Author: Saxon with ASPI

It makes me sad to see a bountiful, thriving garden swallowed by morning-glories, locust trees!, galinsoga, and what ever else saw fit to grow once the rains came.  The battle with the weeds can be so overwhelming that with a busy schedule and the hot weather, it can keep you from getting out there and still enjoying the fruits of your labor.  In the last few weeks I have made visits to over half our gardeners in Rockcastle County and many of them are now having what can be depression-inducing weed problems.  I have helped a few folks pull out a patch here or there so that they could see their tomatoes, peppers and sweet potatoes and harvest enough for that night’s dinner.  I talked with one participant, Octavia Sexton, who has now convinced her husband that no-till methods work.  He tilled a bed for their tomatoes, which is now full of grass and weeds and has not yet produced a ripe tomato (because tilling tends to churn up dormant weed seeds).  In another bed, she chose not to till and to mulch with wood and straw and there she has very little weed troubles and good production.  Another participant sprays for weeds and has bare soil, but she’s yet to get any fruits from her plants even though they are tall and look healthy.  Could it be the spray?  It is hard to say, but anything that kills a weed could also harm your plants in little and in big ways. 

There are plenty of ways to deal with weeds, but perhaps the best method I’ve seen is heavy mulch around your plants and the ability to check on the weed-status of the garden every few days.  Then you’re able to keep many weeds down and keep up with the few that pop out.  You also get the reward of having a much easier time harvesting and the pride in a productive, easy-to-maintain garden.

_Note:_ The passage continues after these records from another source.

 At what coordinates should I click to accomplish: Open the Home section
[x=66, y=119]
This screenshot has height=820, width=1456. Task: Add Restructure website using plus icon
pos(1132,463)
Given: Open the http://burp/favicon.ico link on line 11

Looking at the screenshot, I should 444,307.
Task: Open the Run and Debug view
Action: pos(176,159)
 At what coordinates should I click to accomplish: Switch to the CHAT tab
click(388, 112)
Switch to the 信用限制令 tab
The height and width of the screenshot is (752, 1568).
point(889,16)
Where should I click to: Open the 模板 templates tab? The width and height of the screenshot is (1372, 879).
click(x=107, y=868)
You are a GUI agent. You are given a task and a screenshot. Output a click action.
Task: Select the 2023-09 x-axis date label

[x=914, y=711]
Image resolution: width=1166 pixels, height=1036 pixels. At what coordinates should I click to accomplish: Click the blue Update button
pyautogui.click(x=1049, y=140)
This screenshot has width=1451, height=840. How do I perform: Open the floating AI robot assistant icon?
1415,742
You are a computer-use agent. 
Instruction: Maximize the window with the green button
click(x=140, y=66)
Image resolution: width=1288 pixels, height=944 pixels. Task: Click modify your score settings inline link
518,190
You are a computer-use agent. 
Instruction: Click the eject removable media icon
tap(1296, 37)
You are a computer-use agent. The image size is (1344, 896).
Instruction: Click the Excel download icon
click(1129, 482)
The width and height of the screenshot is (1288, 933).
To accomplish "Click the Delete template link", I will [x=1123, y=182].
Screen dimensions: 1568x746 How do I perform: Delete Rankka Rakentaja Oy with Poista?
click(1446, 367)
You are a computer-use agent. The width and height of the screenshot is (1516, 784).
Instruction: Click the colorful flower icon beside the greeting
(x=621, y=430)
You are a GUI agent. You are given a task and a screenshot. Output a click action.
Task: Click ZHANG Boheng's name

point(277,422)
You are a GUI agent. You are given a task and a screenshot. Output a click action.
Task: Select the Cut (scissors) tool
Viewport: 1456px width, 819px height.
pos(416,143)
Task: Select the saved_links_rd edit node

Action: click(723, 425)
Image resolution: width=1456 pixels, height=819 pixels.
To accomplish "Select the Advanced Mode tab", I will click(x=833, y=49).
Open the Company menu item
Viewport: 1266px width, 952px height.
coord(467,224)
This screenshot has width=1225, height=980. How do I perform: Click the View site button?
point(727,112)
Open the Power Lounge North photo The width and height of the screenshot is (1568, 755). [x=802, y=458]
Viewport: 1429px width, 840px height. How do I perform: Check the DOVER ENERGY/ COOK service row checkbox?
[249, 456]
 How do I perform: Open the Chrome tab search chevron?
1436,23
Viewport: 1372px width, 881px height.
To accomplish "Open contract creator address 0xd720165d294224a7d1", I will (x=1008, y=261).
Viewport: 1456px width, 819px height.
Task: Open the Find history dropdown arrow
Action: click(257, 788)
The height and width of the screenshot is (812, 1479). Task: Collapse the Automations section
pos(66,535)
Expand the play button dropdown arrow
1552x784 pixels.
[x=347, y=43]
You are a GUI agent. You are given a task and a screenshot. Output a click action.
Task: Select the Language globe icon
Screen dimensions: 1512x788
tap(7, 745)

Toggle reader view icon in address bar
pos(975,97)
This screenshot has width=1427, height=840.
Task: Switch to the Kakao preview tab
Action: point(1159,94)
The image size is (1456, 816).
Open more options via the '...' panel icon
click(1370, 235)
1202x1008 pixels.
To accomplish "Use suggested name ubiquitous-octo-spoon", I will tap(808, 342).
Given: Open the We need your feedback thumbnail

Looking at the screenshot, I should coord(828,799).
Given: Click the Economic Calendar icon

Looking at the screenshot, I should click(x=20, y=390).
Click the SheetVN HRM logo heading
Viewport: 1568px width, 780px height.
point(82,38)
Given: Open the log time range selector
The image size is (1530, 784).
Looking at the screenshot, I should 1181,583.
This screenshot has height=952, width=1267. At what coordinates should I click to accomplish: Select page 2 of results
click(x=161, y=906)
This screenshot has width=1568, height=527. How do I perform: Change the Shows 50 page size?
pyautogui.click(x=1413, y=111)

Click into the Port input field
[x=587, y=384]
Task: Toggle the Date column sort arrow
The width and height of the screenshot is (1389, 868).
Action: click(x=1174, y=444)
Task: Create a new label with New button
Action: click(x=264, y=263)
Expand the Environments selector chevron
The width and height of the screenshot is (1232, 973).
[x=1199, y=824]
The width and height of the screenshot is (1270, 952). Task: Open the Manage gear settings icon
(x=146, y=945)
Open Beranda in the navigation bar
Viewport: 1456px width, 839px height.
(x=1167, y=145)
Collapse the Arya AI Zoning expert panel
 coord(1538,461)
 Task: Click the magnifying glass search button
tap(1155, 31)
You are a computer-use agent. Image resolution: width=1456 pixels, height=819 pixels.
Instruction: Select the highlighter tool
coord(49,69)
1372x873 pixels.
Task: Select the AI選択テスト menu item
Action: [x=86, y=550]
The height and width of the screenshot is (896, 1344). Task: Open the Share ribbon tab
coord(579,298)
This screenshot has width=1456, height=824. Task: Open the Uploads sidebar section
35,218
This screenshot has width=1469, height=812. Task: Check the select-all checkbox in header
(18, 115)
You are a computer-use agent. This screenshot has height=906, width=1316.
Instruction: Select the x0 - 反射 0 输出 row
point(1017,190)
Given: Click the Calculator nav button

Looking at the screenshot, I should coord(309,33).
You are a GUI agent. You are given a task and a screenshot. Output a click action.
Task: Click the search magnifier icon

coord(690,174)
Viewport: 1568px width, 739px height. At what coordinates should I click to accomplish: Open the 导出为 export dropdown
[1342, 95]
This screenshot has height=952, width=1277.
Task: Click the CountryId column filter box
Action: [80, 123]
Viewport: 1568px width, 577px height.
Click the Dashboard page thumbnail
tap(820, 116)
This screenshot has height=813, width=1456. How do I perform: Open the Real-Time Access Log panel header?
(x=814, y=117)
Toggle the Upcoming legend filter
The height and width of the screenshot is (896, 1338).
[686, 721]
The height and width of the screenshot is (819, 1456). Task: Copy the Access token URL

Worse comes to worse, you can always do a little research on which of those “weeds” are actually good to eat!  Lamb’s quarters, dock, plantain, purslane, poke, and more are edible weeds that are very nutritious and pretty easy to find.  That will be the subject of ASPI’s next Grow Appalachia workshop, educating participants on wild edibles and preparing a few of them in tasty, conventional recipes.